Emotional symptoms include anxiety, irritability, guilt, a sense of failure, feeling overwhelmed, depression, fear, and loss of emotional control. Some people swing between numbness and intense emotional reactions.
Cognitive symptoms include poor concentration, confusion, memory problems, difficulty solving problems, nightmares, and heightened or unusually lowered alertness. Intrusive thoughts about someone else’s trauma are a distinguishing feature that separates STS from general work stress.
Physical symptoms include fatigue, headaches, dizziness, nausea, jaw clenching, profuse sweating, and nonspecific aches. These are the body’s stress response running on high for too long.
Behavioral changes include withdrawal from colleagues or loved ones, emotional outbursts, intense anger, changes in appetite, disrupted sleep, excessive alcohol consumption, an inability to rest, and changes in sexual function.
What makes STS tricky to identify is that many of these symptoms overlap with ordinary stress or burnout. The distinguishing markers are the trauma-specific ones: intrusive images of events you didn’t personally experience, avoidance of anything that reminds you of a client’s or patient’s trauma, and a persistent sense that the world is more dangerous than you previously believed.
How It’s Measured
The standard screening tool is the Secondary Traumatic Stress Scale (STSS), developed by researcher Brian Bride in 2004. It contains 17 items and is widely used across healthcare, mental health, and social work settings around the world. It is not a diagnostic tool in the way a clinical interview would be, but it helps identify people who are experiencing significant STS symptoms and may need further support. Versions have been validated in multiple languages and across professions including doctors, nurses, midwives, respiratory therapists, and social workers.
What Increases Your Risk
Working in a helping profession is the baseline risk factor, but several things raise it further. Higher caseloads involving traumatic material, longer hours of direct exposure to suffering, and fewer organizational supports all contribute. A personal history of trauma can make someone more susceptible, as can a strong tendency toward empathic engagement, which is, ironically, the same quality that often draws people to helping professions in the first place.
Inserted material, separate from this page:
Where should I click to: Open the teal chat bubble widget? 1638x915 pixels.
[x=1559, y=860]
Organizational culture matters enormously. Workplaces that normalize “toughing it out,” provide no debriefing after critical incidents, or offer minimal mental health support create conditions where secondary stress festers. The absence of physical and psychological distance from traumatic content is a consistent risk factor across studies.
Prevention and Recovery Strategies
The most effective interventions combine individual skill-building with structural changes in the workplace. On the individual level, stress management programs that include psychoeducation (understanding what STS is and how it develops), mindfulness training, relaxation techniques like progressive muscle relaxation or yoga, and regular physical exercise have shown measurable reductions in perceived stress and emotional exhaustion.
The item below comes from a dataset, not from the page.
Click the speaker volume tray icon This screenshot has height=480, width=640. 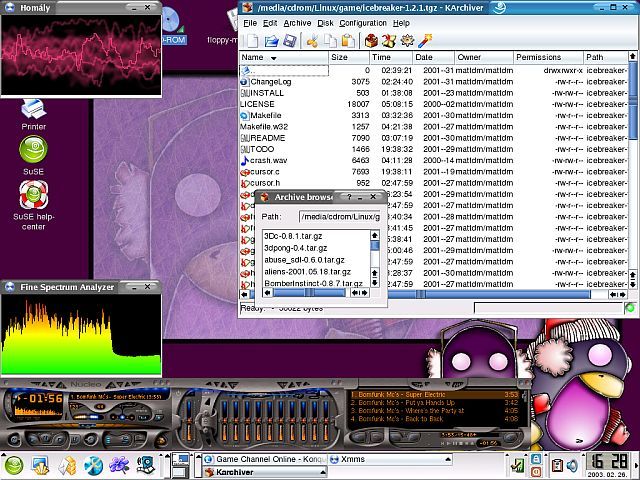[573, 466]
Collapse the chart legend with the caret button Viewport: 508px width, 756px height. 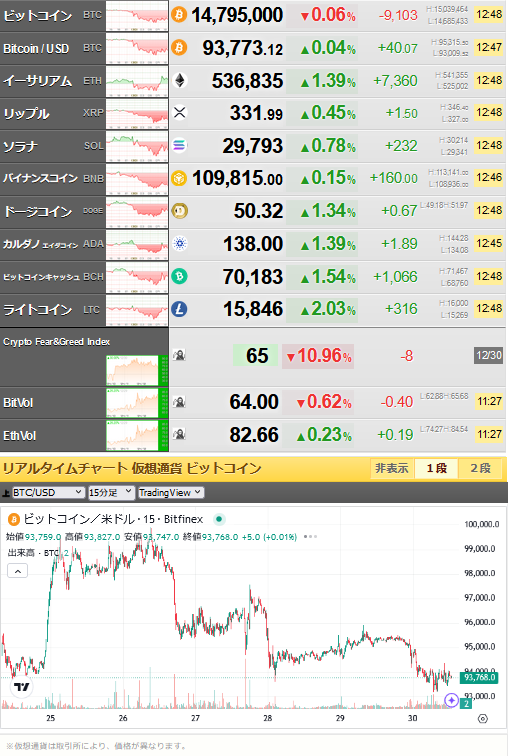(x=17, y=571)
One evaluated program combined stress management instruction with relaxation techniques, physical exercise, and deliberate spatial distance from the work environment over a three-week period. Participants learned to identify personality traits that increase vulnerability, set limits in professional life, delegate tasks, and prioritize sleep hygiene and recovery time. The program proved effective at reducing both perceived stress and emotional exhaustion.
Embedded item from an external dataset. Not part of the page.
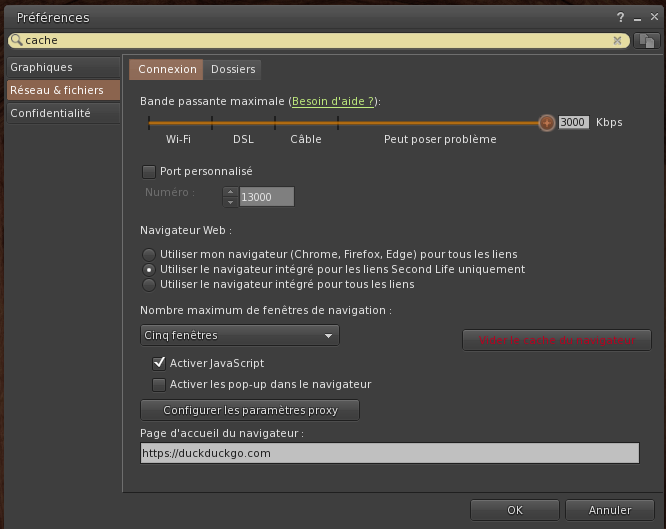Minimize the Préférences window
666x529 pixels.
pos(638,18)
At the organizational level, the most impactful strategies include manageable caseloads, regular supervision or peer support, rotation away from the most trauma-intensive assignments, and a workplace culture that treats secondary stress as an occupational hazard rather than a personal weakness. Encouraging workers to define personal goals and values, recognize conflicts between personal well-being and employer expectations, and build recovery into their routines are practical steps that don’t require a formal program to implement.